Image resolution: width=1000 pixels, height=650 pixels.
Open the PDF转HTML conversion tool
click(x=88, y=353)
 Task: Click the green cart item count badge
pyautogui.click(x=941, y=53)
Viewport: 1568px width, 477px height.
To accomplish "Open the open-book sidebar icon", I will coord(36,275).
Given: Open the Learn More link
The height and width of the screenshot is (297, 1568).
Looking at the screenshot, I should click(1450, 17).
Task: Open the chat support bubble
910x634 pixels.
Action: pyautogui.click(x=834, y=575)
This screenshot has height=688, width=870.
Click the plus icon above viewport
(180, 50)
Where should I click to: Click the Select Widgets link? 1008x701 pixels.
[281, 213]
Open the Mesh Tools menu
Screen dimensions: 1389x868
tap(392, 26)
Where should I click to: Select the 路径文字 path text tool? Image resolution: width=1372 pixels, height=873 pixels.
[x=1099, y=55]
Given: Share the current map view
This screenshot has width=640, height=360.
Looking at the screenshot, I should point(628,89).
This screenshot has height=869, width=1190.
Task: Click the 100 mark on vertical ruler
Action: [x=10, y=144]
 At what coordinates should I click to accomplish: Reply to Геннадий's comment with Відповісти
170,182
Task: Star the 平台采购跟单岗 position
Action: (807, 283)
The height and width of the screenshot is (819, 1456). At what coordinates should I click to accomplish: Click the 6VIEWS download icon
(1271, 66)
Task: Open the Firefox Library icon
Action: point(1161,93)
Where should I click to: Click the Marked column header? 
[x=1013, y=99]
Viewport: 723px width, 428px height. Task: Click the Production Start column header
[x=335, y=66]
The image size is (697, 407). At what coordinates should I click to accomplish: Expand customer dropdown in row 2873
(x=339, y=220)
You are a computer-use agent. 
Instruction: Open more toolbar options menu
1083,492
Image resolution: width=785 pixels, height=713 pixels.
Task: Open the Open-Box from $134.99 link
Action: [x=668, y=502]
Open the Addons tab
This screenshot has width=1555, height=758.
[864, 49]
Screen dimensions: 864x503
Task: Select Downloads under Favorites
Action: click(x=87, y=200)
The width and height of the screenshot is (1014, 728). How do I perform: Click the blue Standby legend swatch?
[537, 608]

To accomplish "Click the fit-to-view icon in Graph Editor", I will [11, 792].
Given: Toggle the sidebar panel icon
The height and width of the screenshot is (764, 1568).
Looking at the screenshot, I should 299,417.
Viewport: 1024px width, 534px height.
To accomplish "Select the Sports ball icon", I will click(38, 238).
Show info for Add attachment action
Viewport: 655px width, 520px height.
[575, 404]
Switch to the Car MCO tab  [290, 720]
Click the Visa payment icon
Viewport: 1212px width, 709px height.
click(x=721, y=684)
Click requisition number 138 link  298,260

# Task goal
Each line from the one containing "Viewport: 1024px width, 534px height." through the end of the material must be returned exactly; no other line should appear.

# Answer to the exercise
Viewport: 1024px width, 534px height.
To accomplish "Select the Sports ball icon", I will click(38, 238).
Show info for Add attachment action
Viewport: 655px width, 520px height.
[575, 404]
Switch to the Car MCO tab  [290, 720]
Click the Visa payment icon
Viewport: 1212px width, 709px height.
click(x=721, y=684)
Click requisition number 138 link  298,260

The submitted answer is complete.